Rarimo

Posted on May 23, 2024Read on Mirror.xyz

Proof-of-Citizenship, passport ZKPs and incognito identity

This is a technical introduction to Rarimo’s ZKPs for biometric passports. It covers how passports are securely scanned, verified, and used to generate ZK Proofs-of-Citizenship.

Ihor Diachenko, Kitty Horlick

Cyberspace cannot transcend meatspace, at least not yet anyway. Whether it's for DeFi protocols complying with US sanctions or political dissidents organizing online, as long as the physical world has borders, the digital world will need ways of verifying citizenship.

The two most widespread methods, however, encroach on privacy and come with major drawbacks:

  1. IP range filteringIP range filtering hinders the use of anonymization tools like TOR which is a deal breaker for anyone with privacy concerns: particularly those living in oppressive regimes.

    It is also something of a paper tiger, dissolving quickly in the face of VPNs.

  2. KYC providersAs centralized entities, KYC providers are vulnerable to attacks and can be easily commandeered by governments.

In pursuit of a better solution: one that is truly decentralized, anonymous and places control back into the hands of the users, Rarimo has developed Proof-of-Citizenship.

This method uses biometric passports and zero-knowledge cryptography to enable users to verify their citizenship in incognito mode. They are protected from tracing and do not reveal any additional information about themselves.

Biometric passports 101

Biometric passports are familiar to any traveler. Currently, 172 nations issue ID documents compatible with the ICAO Machine Readable Travel Documents standard, making them the most widely used identity credential worldwide.

Each biometric passport contains an MRZ(Machine-Readable Zone). Inside the MRZ is an RFID chip that stores data for biometric verification, personal details, an expiration date, and the issuer's digital signature.

To verify a passport’s validity, the verifier reads the MRZ using an NFC scanner, verifies the issuer's digital signature, and checks the expiration date.

Rarimo’s solution

Rarimo’s ZKP solution consists of the following components:

  • The RariMe mobile app

    • RariMe is a self-custody identity wallet. No personal data ever leaves the device and everything is processed locally

    • It scans passports, securely stores their data, and generates ZK proofs

    • It is available on both Android and iOS

  • A set of Rarimo Circom circuits

    • These generate and verify zero-knowledge proofs of identity.
  • A set of Rarimo smart contracts

    • These manage the identity profile states.
  • Rarimo's cross-chain messaging protocol

    • This propagates the identity states to other chains on demand.

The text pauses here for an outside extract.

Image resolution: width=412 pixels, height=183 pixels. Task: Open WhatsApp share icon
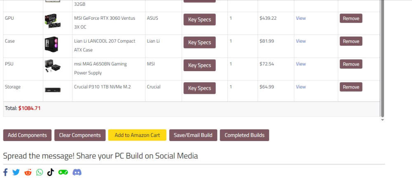pos(40,172)
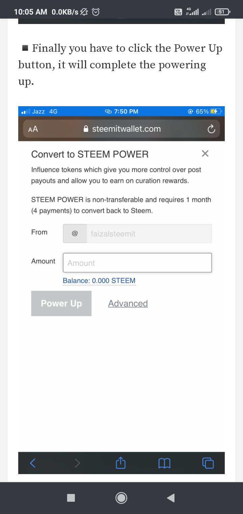Tap the From account field faizalsteemit

click(x=149, y=234)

To get started, the user must read the passport information using NFC, in other words, they must scan the chip inside their passport with their phone. After verifying that the passport is valid, the device securely and locally stores the following data:

  • DG1 Personal Details

    • This reflects much of the information printed on the passport's data page. It includes primary identity information including name, date of birth, nationality, and passport number.
  • DG2 Facial photograph

    • This contains the passport photo

    • In the future, it will be used for facial recognition with ZKML proofs

  • DG15: Active Authentication Public Key

    • This includes the public key used for Active Authentication(AA), a security feature preventing unauthorized copying of passport data
  • Hash values of other DGs

  • Issuer's signature

  • Document Signer Certificate (CDS)

None of this data is shared anywhere or is accessible to outside parties. Rarimo achieves this by performing all actions locally, without access to the internet.

Next, RariMe creates a passport-derived profile by:

  1. Generating a keypair for identity management

  2. Signing the public key for the identity management keypair using the passport's Active Authentication mechanism

  3. Generating a Zero-Knowledge proof of passport validity

  4. Submitting all of the above to the identity state contract on the Rarimo chain. This registers the profile

Passport Liveness Commitments

The protocol also supports periodic passport liveness commitments. This prompts users to re-verify their passports every few months. Proving passport ownership over time is useful for cases such as voting where a corrupt government could skew results by issuing fake passports.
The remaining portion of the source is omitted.